Analyzing American Approach to Kargil Conflict

17 Jul, 1999    ·   227

Dr. Chintamani Mahapatra points out that the Post-Kargil era is likely to restore US activism to achieve a subcontinental nuclear restraint regime in some form

Washington 's stand on the current Pakistani offensive in Kargil is distinct from its traditional approach towards the half-a-century old Kashmir problem.



This is not the first time that Pakistan has committed blatant aggression in Kashmir by dispatching groups of trained "intruders" and subsequently using its military forces. These were the Pakistani tactics in 1947-48 and 1965. What was the US approach then?



On both these accessions it sought to project an image of neutrality by imposing arms and embargo on both parties. However, during the first Indo-Pak conflict, the US representative in the United Nations clarified the US position by opposing the resolutions that would have branded Pakistanis the aggressor. The then Prime Minister Jawaharlal Nehru was greatly enraged. During "Operation Gibraltar" in 1965, the United States again sought to equate the aggressor with the victim by imposing an arms embargo against both India and Pakistan .



Unlike in the past, the Clinton administration has not refrained from calling a spade a spade and asking Pakistan to withdraw its forces from Kargil Assistant Secretary of State Karl Inderfurth was quick to state that the "intruders" must go back before peace can prevail in Kashmir . Secretary of State Madeliene Albright reportedly told Pakistani Foreign Minister Sartaz Aziz over the phone to pull back the intruders from Kargil. President Bill Clinton, both through his letters and telephonic conversations with Pakistani Prime Minister Nawaz Sharif, has asked him to pull back his troops from across the Line of Control.



While urging India and Pakistan to respect the Line of Control, refrain from escalating the situation and resume the dialogue process, Washington has simultaneously and resume the dialogue process, Washington has simultaneously  advised Islamabad to pull back its forces from the Indian side of the LoC. The White House also maintains that the Shimla Agreement is the best way to resolve the Kashmir dispute. Significantly, several American legislators, South Asia specialists and defense analysts have branded Pakistan as the trouble maker and have appreciated India 's military action against the "intruders."



Ironically, the US had imposed military sanctions against India and Pakistan during the Kashmir conflict of 1947-48 and 1965. But this time the US Senate voted to lift the already imposed sanctions for five years in the midst of the Kargil clash between Indian forces and Pakistan-backed intruders. Some analysts feel that the US has decided to reward Pakistan at the wrong time, and that the Senate's move could provide further encouragement to the intruders.

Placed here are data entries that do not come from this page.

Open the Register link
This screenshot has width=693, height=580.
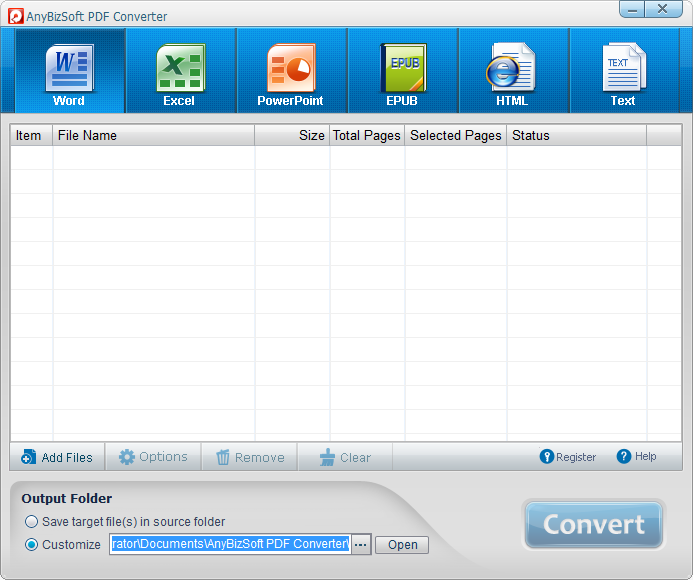567,457
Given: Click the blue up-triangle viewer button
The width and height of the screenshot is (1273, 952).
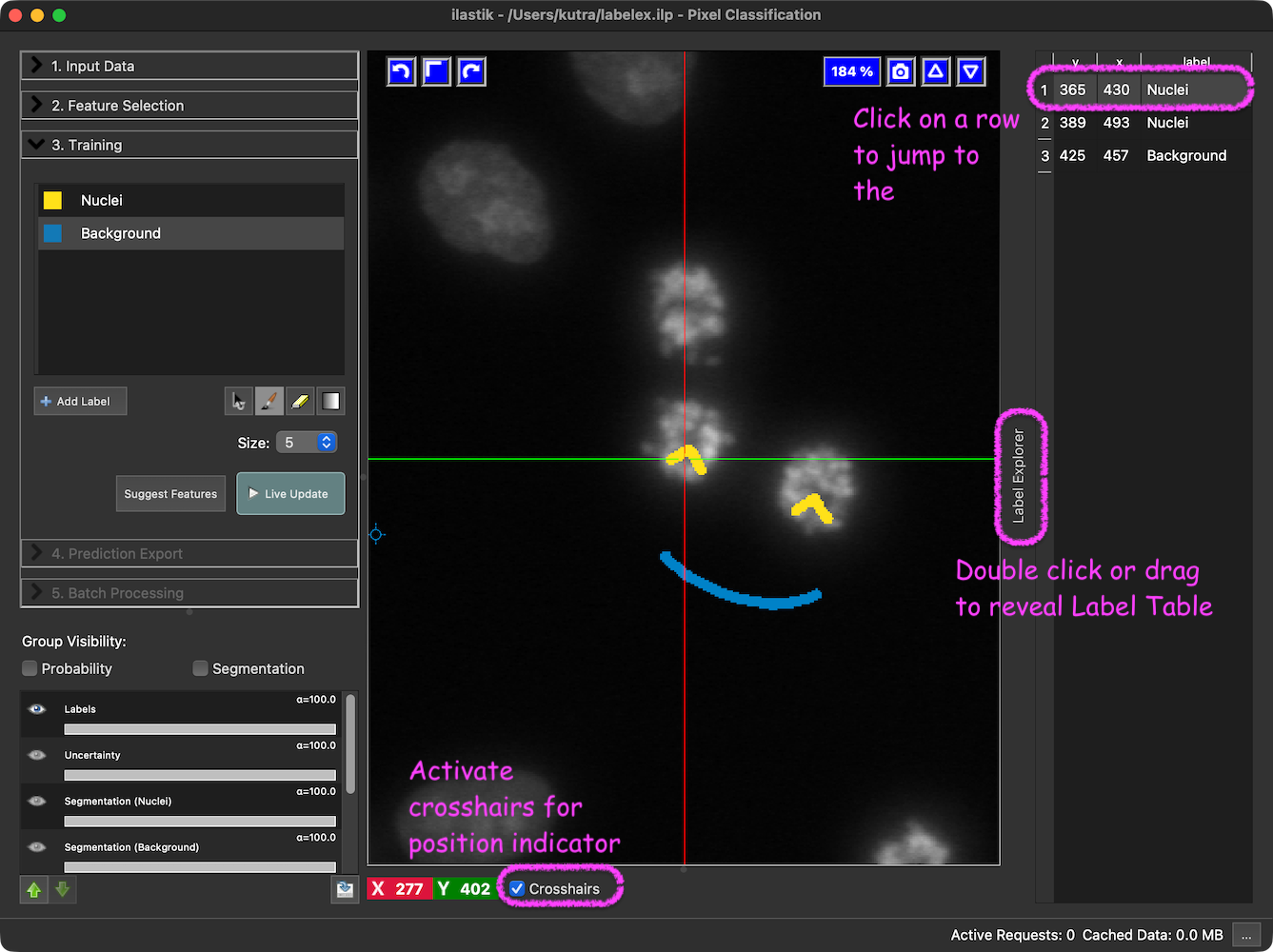Looking at the screenshot, I should click(x=936, y=71).
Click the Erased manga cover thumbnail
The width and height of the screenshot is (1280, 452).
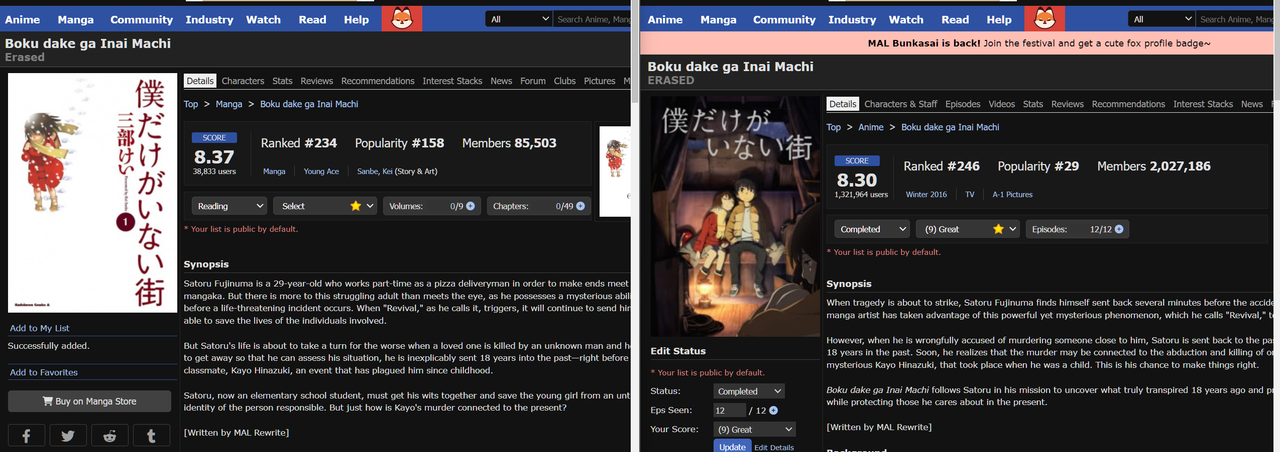(x=78, y=193)
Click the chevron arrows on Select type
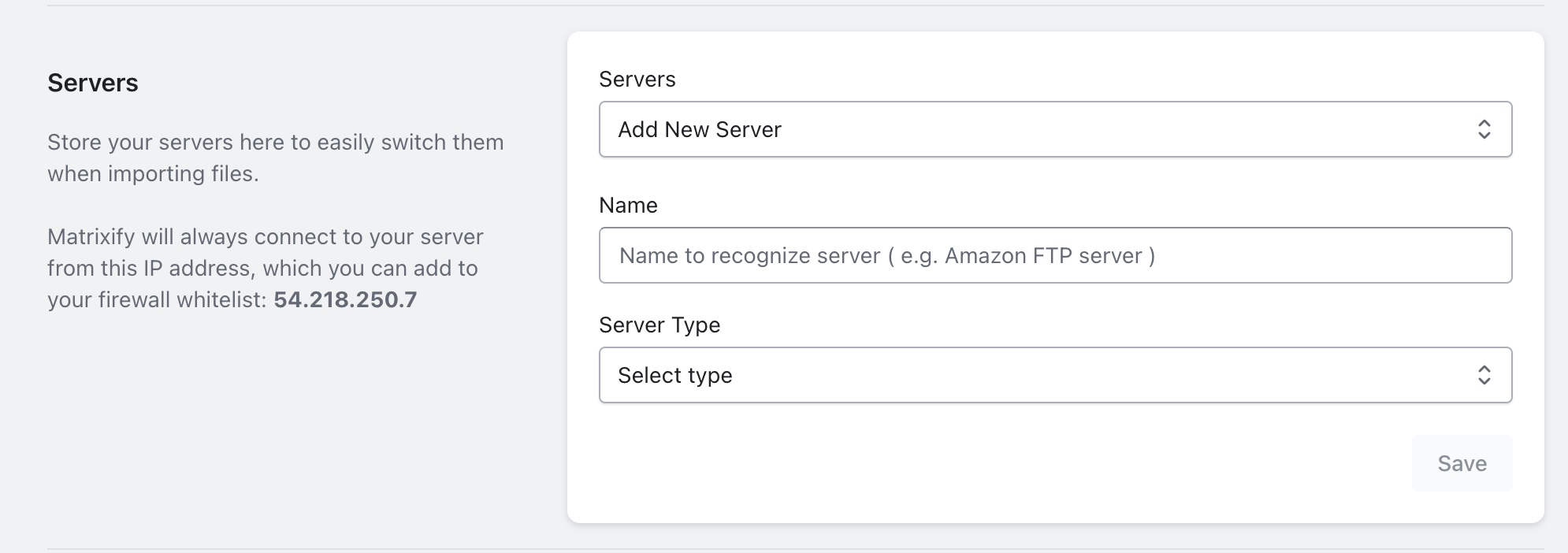1568x553 pixels. (1484, 375)

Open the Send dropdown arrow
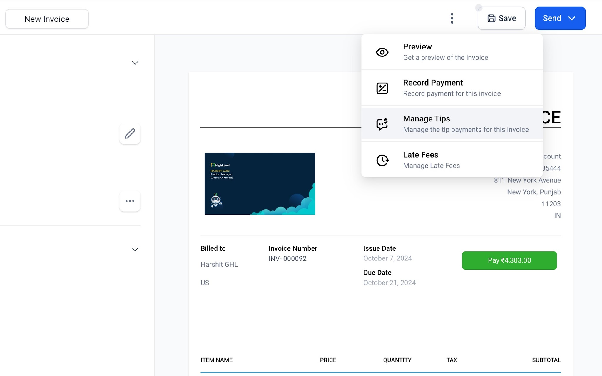point(572,18)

Nothing is farther from the truth. The US Senate vote does not reflect an opinion poll on the Kargil conflict. Secondly, the lifting of sanctions is not automatic. While India should appreciate the US stand on the Kargil question, it is important to understand its rationale. President Clinton is not taking sides on the Kargil issue by asking Nawaz Sharif to pull back. Washington would like to remain neutral on  the Kargil issue and let India and Pakistan resolve at bilaterally. In the past, the US political stand on the Kashmir issue was affected by Cold war considerations and the closer ties between Washington and Islamabad . The current US thinking on the issue is bereft of those factors. This does not mean that the United States has decided to move closer towards India and farther from Pakistan .



South Asia , has witnessed four rounds of war in the post-World War II period, and remained a low priority area for the US during the Cold War. The nuclearisation of South Asia has altered the strategic priority lists of the US . US analysts have often raised the possibility of a nuclear holocaust in South Asia arising out of the flashpoint in Kashmir .



But interestingly the US Government does not see the possibility of any nuclear war arising out of the current conflict in Kargil. The US has not even contemplated sending a special emissary like Deputy National Security Advisor Robert Gates in 1990, to the subcontinent. Still the Post-Kargil era is likely to restore US activism to achieve a subcontinental nuclear restraint regime in some form.